:: Exercise data

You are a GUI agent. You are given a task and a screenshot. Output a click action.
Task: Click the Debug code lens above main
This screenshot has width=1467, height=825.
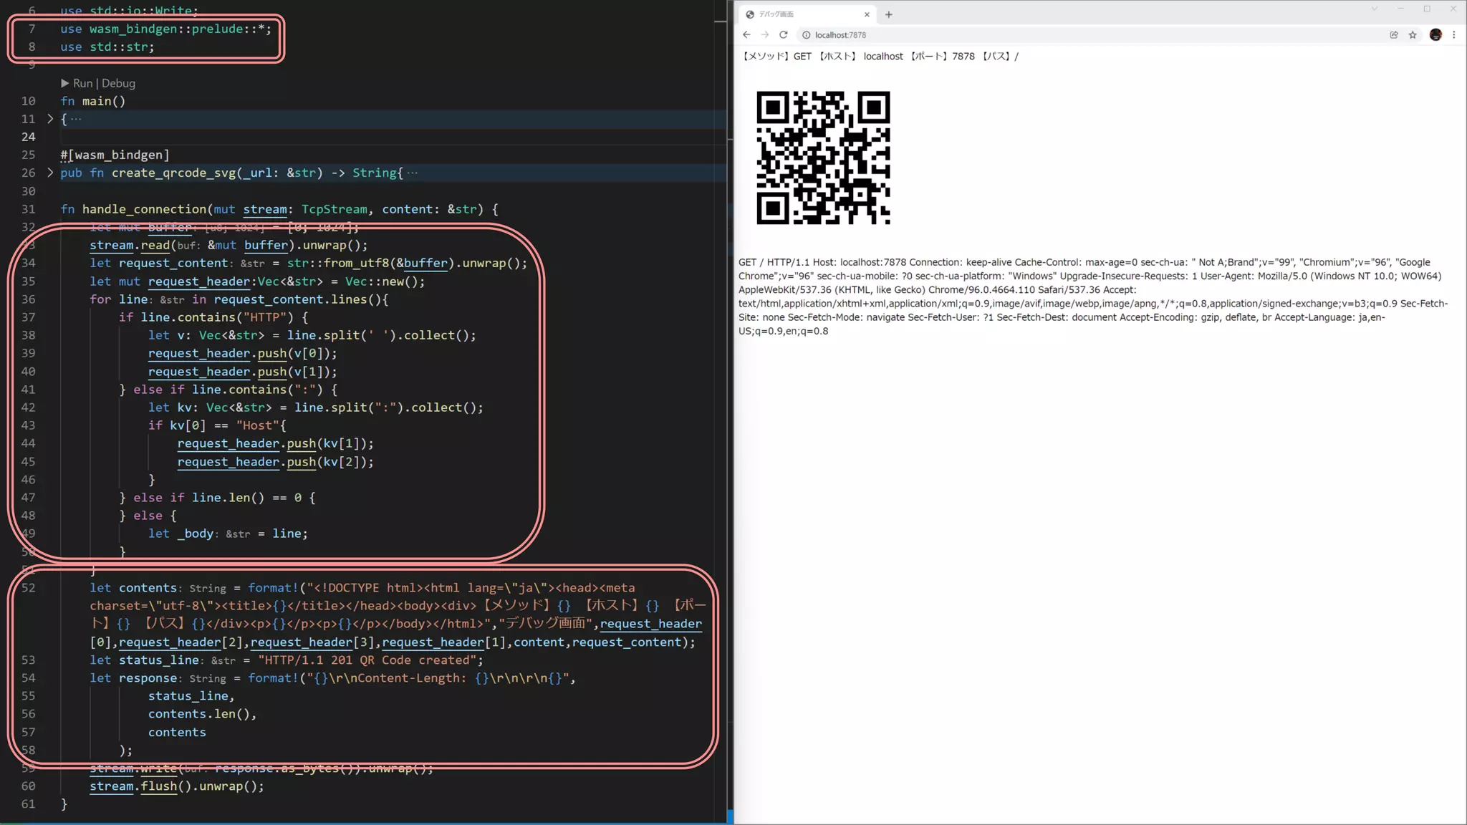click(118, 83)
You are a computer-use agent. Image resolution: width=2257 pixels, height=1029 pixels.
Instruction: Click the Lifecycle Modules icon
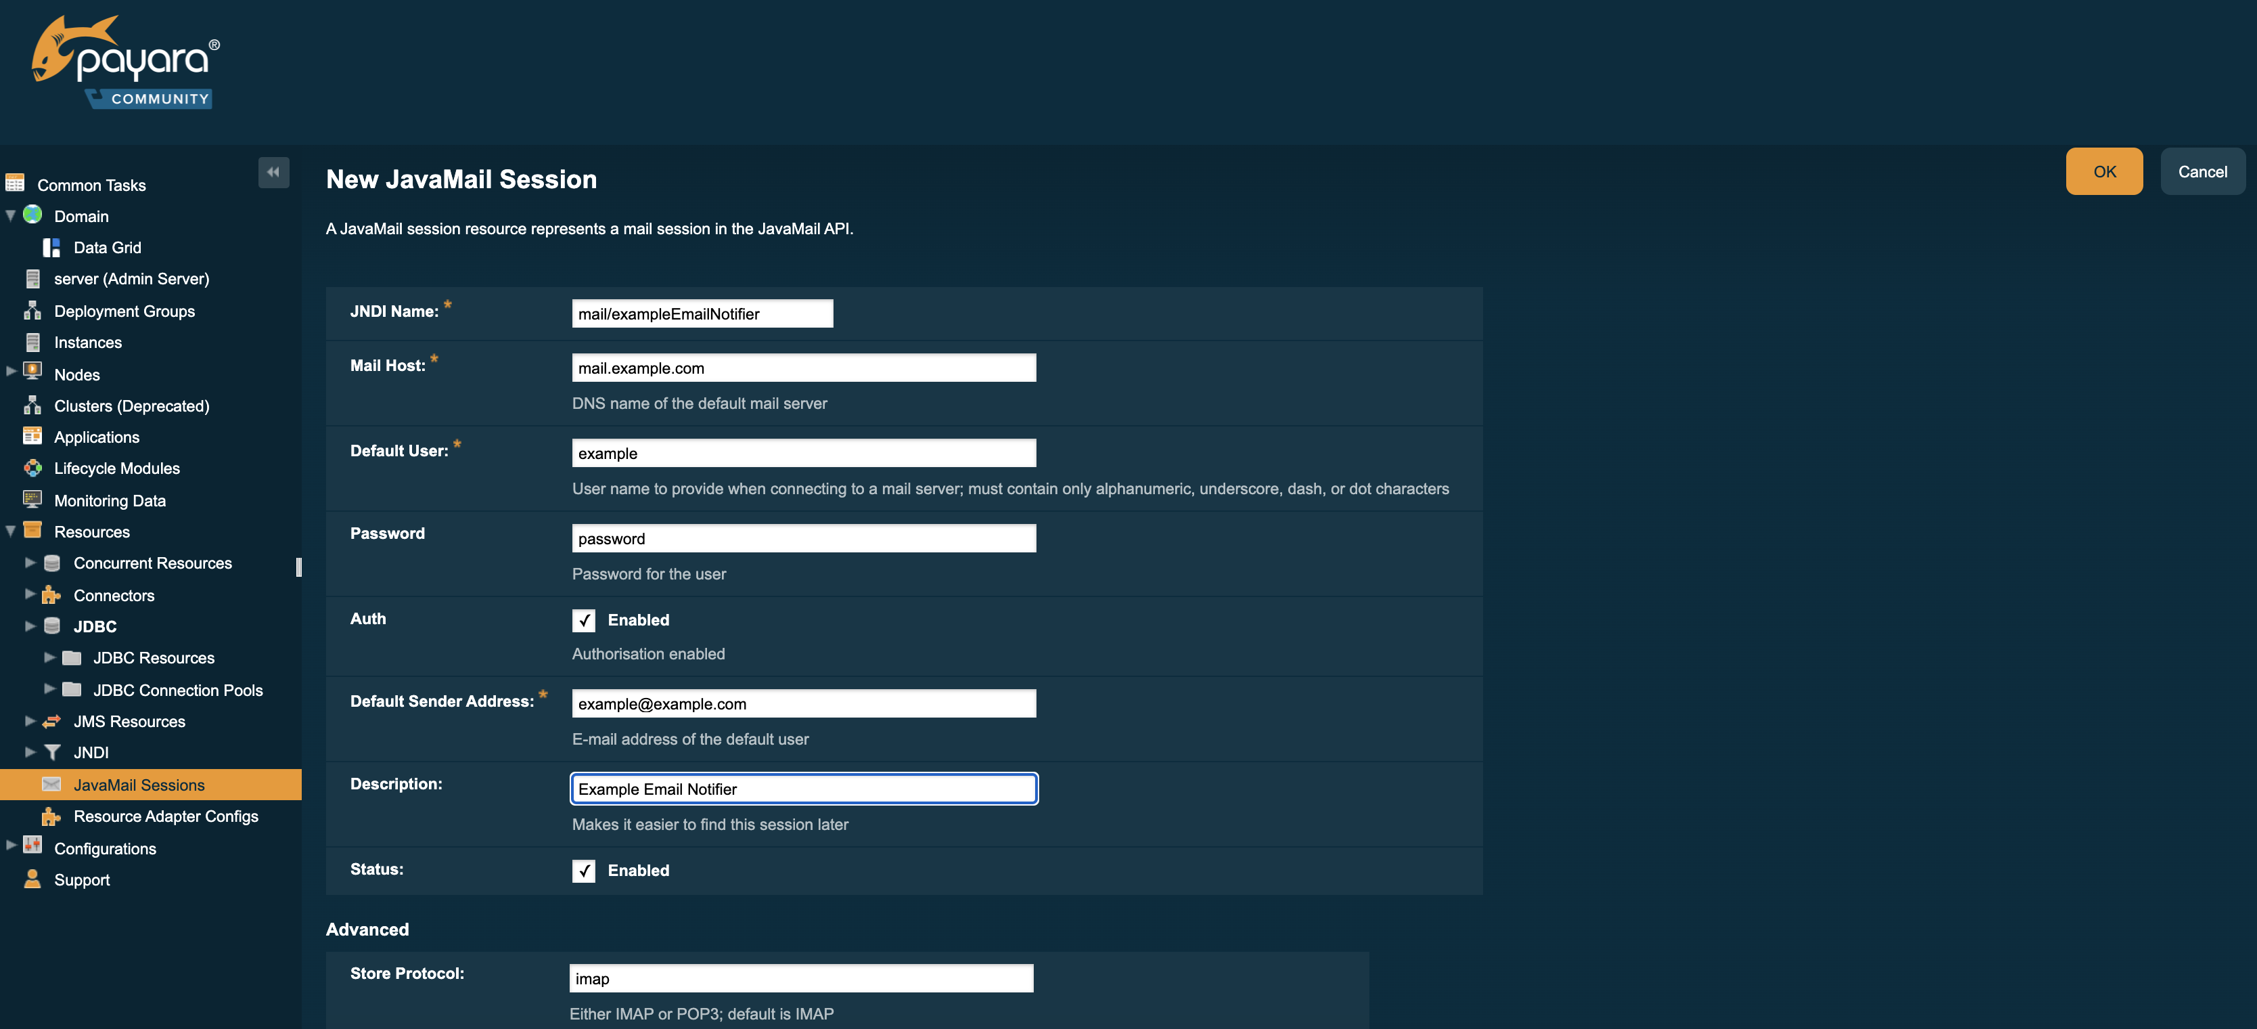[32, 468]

::::
:: Exercise data

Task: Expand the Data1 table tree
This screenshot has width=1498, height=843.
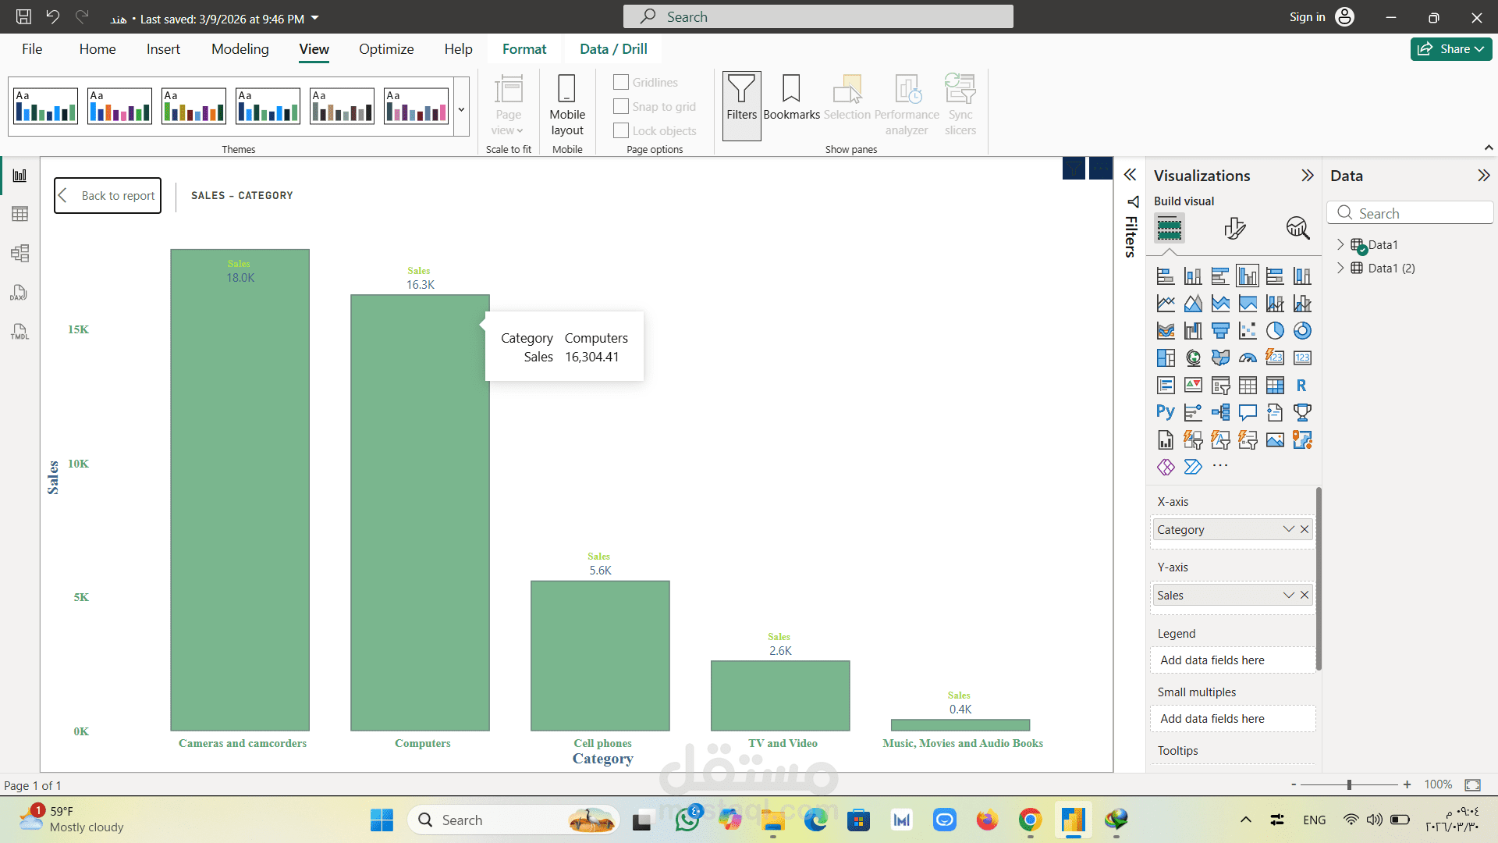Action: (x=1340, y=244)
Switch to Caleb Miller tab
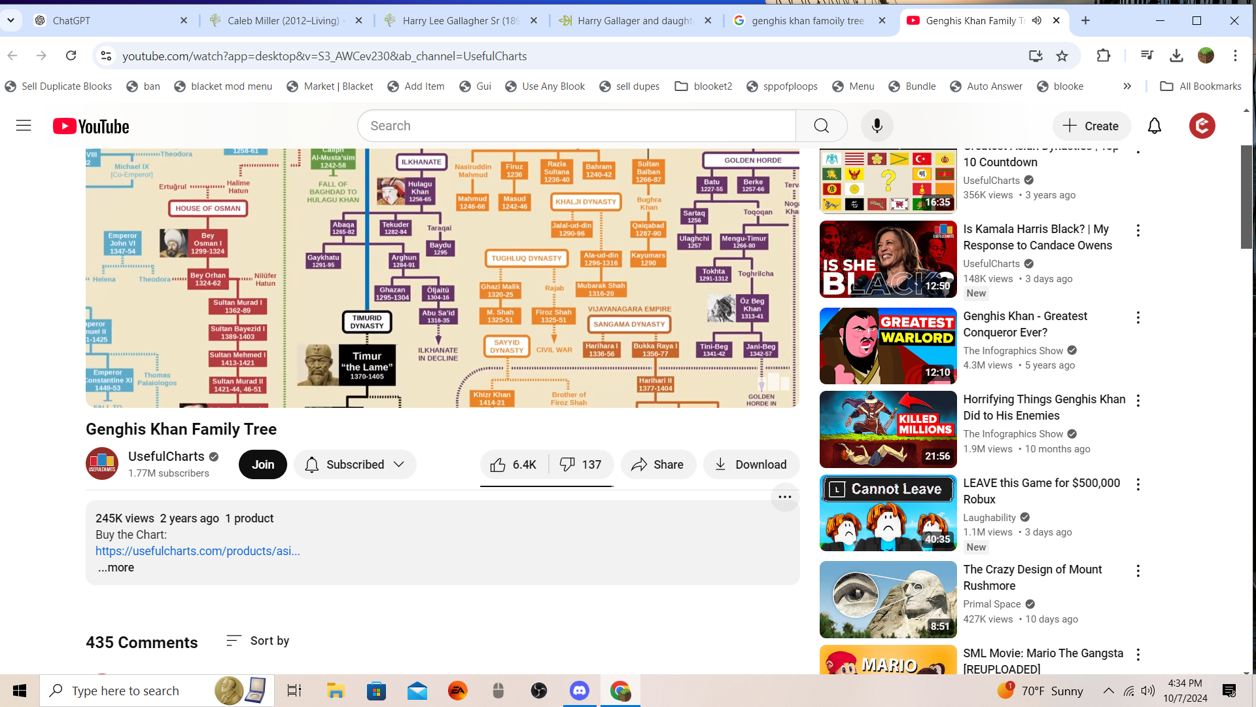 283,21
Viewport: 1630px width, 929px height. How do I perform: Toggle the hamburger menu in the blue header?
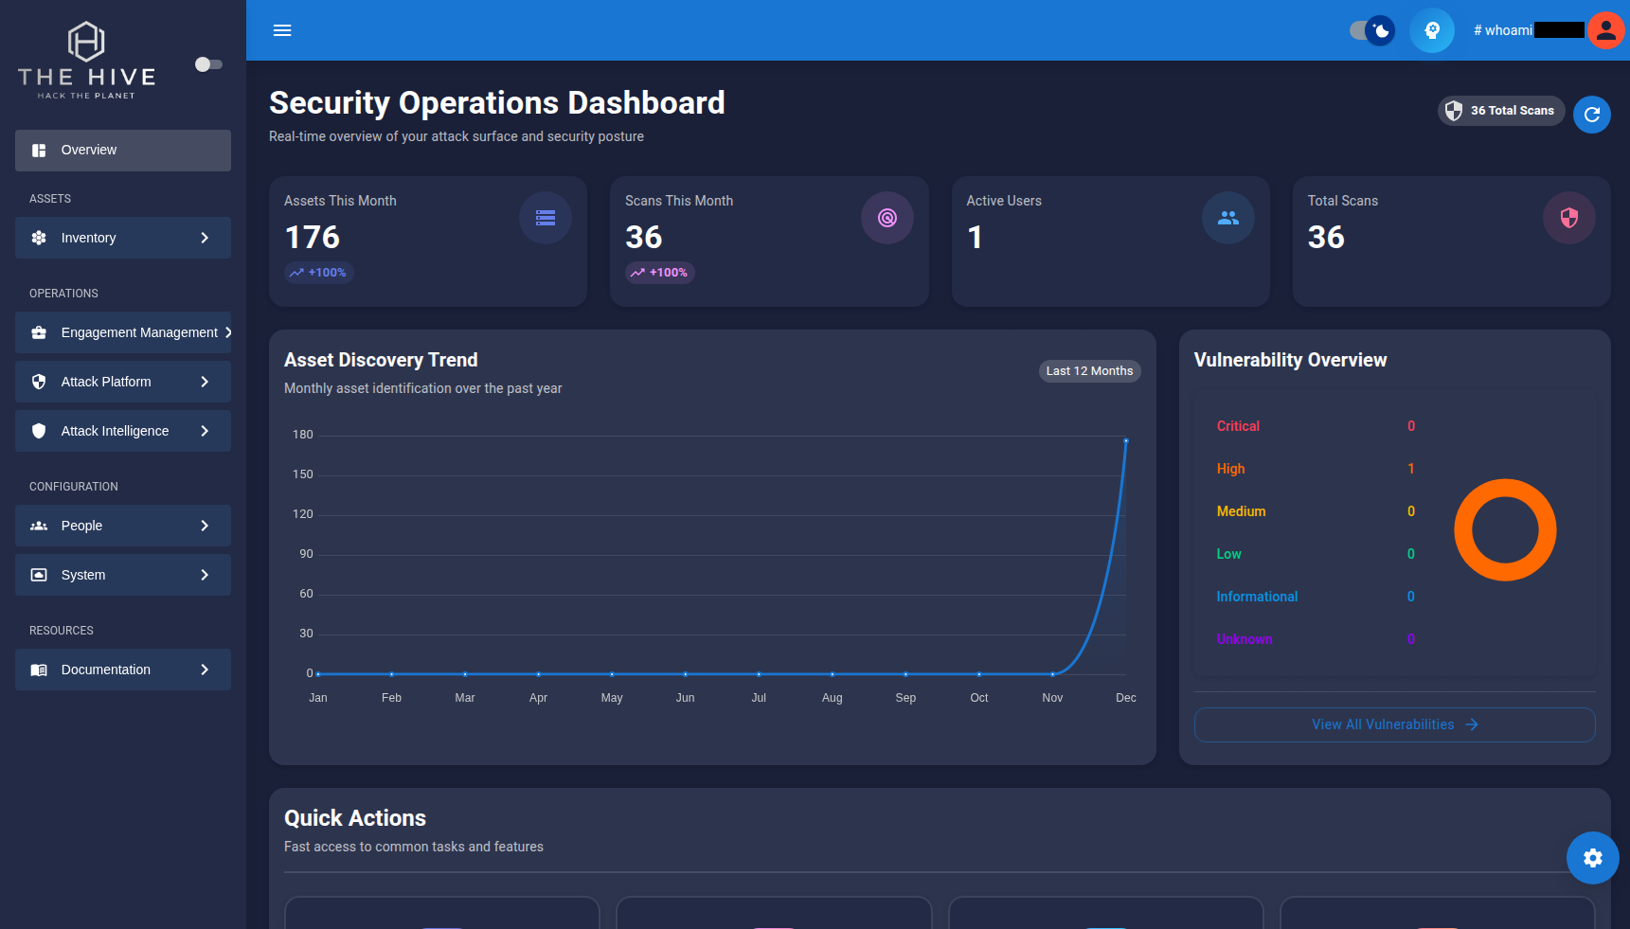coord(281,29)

::::
:: Exercise data

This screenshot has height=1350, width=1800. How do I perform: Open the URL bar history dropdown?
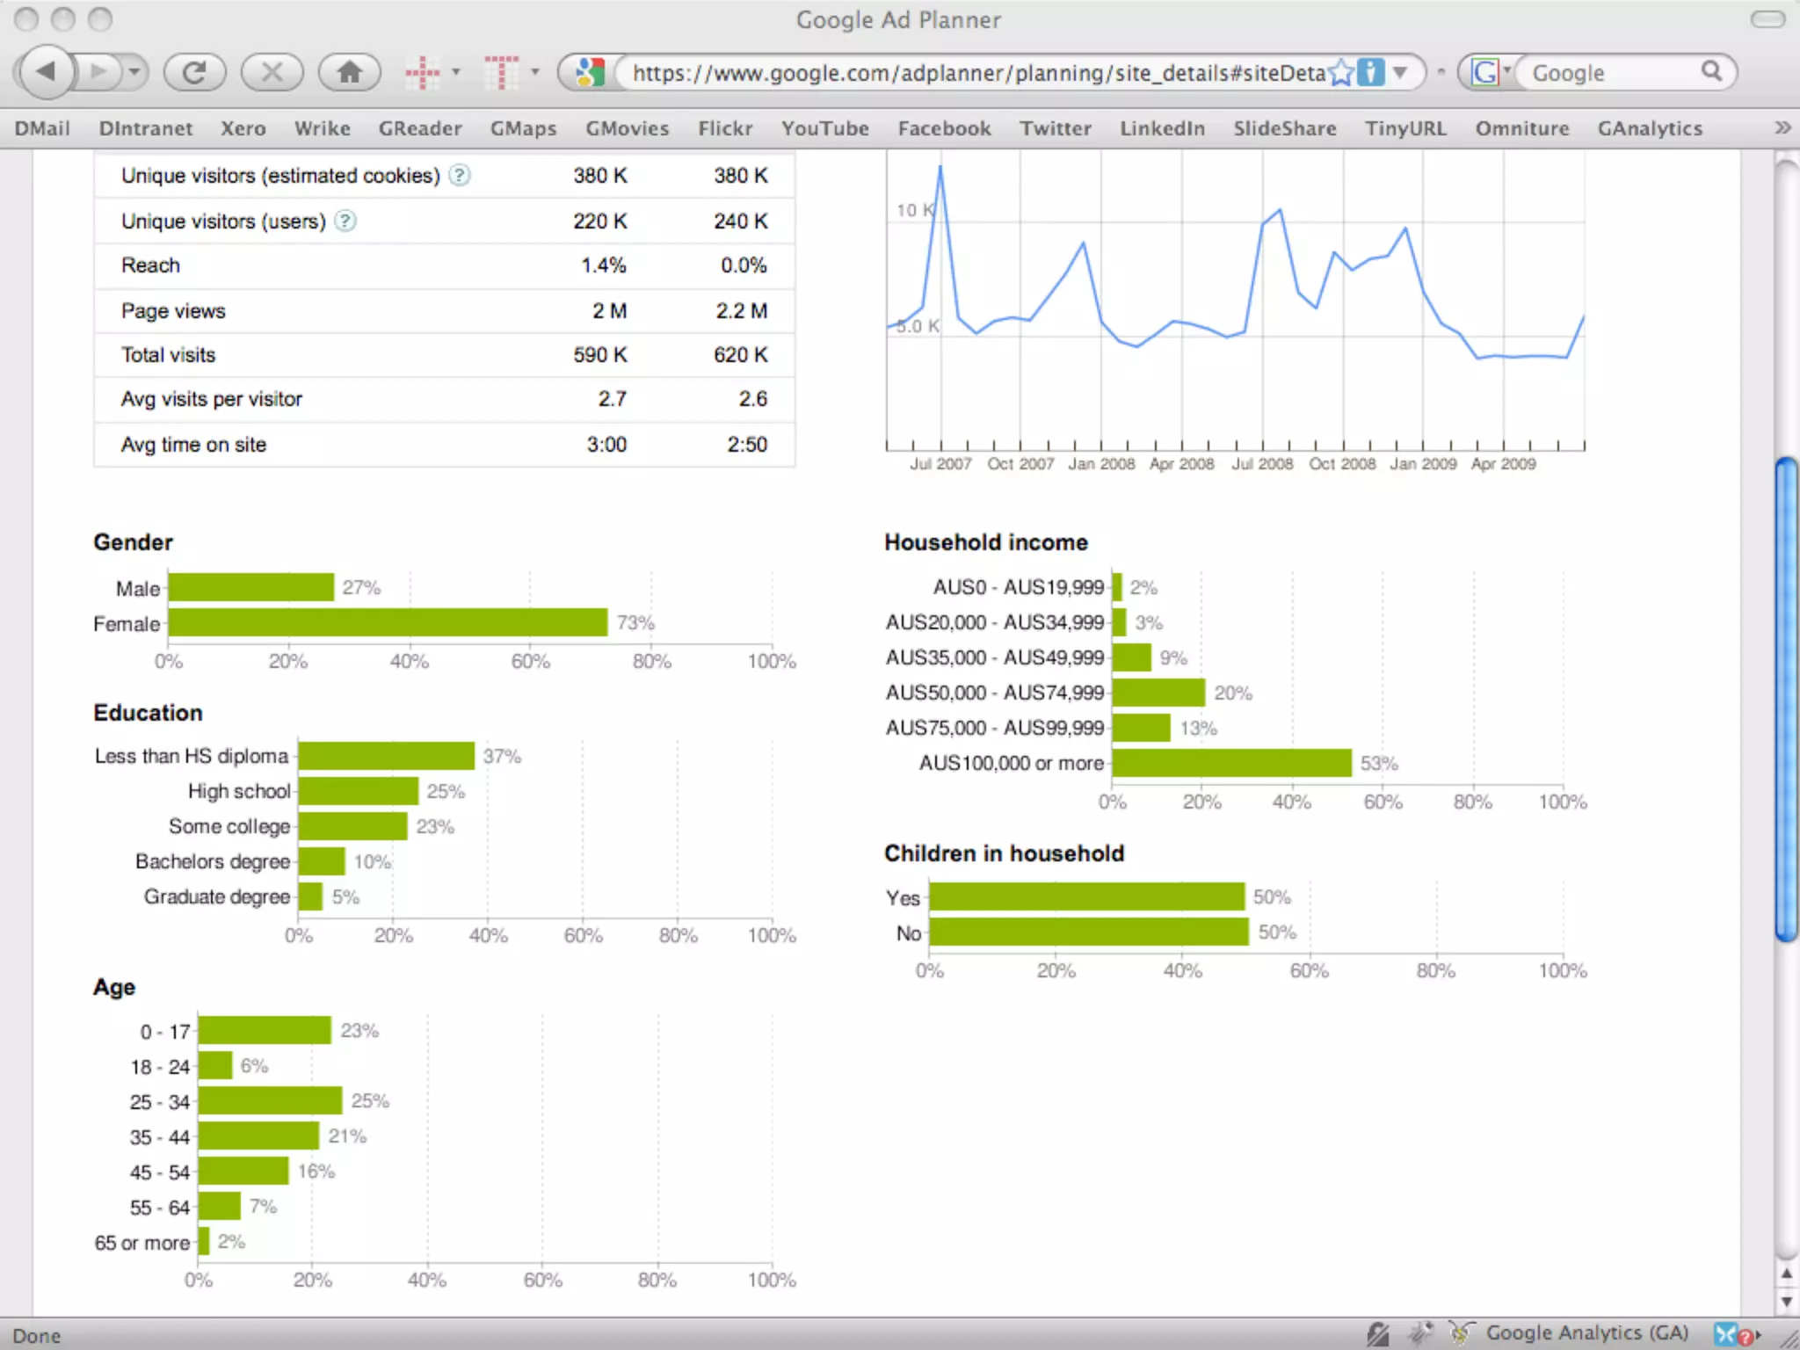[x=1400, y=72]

::::

▶ **Problem description**:
Each line in the entries above that includes the string "agent" should be extracted.

▶ **Response**:
You are a GUI agent. You are given a task and a screenshot. Output a click action.
You are a computer-use agent. Image resolution: width=2257 pixels, height=1029 pixels.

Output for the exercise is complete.